DATA SUPPLIED.
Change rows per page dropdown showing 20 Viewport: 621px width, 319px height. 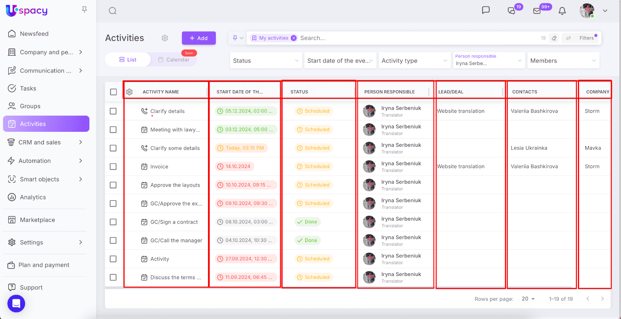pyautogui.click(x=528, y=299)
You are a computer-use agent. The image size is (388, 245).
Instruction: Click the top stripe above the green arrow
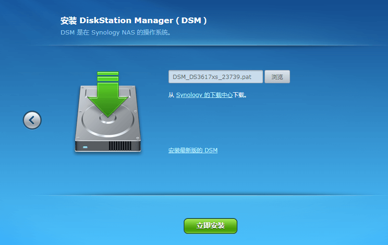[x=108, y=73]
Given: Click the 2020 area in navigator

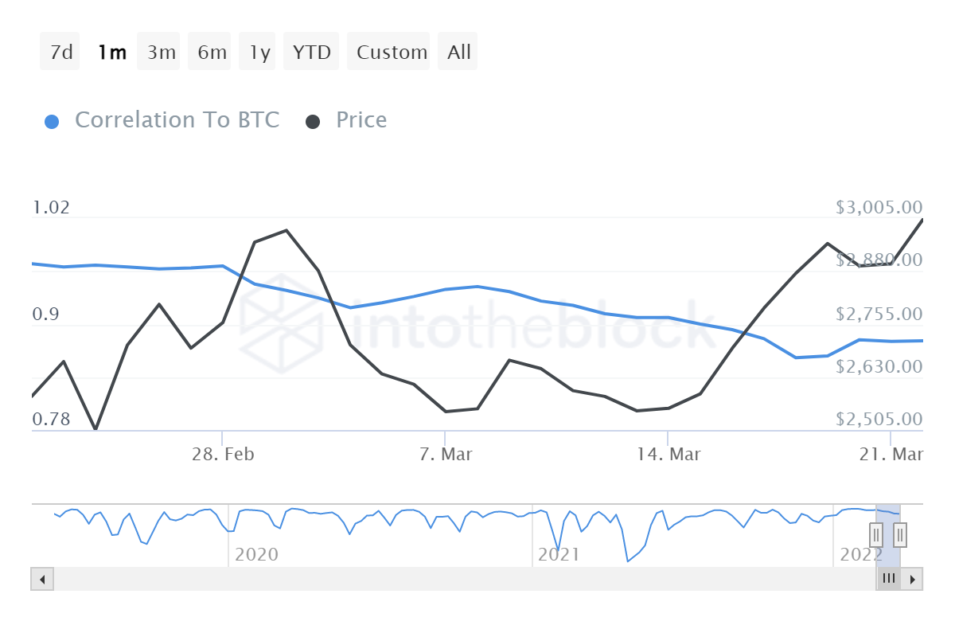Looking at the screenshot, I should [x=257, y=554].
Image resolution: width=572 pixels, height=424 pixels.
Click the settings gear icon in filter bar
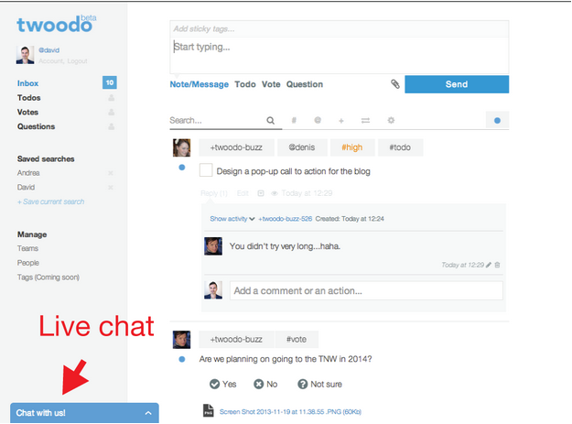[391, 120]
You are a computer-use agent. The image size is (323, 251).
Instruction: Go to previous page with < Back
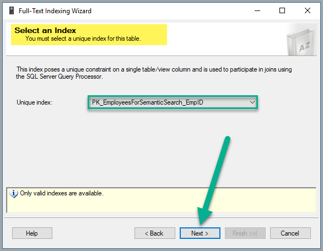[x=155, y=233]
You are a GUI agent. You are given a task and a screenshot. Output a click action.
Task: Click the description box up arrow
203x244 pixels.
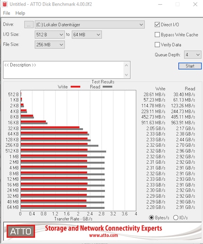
---
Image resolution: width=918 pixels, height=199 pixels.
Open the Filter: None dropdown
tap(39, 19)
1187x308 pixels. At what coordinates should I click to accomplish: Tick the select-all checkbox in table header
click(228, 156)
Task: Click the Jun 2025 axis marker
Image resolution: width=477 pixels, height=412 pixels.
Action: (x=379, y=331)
--
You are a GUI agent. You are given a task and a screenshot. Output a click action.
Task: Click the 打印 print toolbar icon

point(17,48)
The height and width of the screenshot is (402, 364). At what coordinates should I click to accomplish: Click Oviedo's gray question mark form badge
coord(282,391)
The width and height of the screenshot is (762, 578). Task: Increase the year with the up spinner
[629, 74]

EXERCISE REQUIREMENTS. Everything above from the line with "Task: Click the description box up arrow" to the line with "203x244 pixels.", both included, must be repeated exactly, and nothing outside that range.

ANSWER AREA.
Task: Click the description box up arrow
203x244 pixels.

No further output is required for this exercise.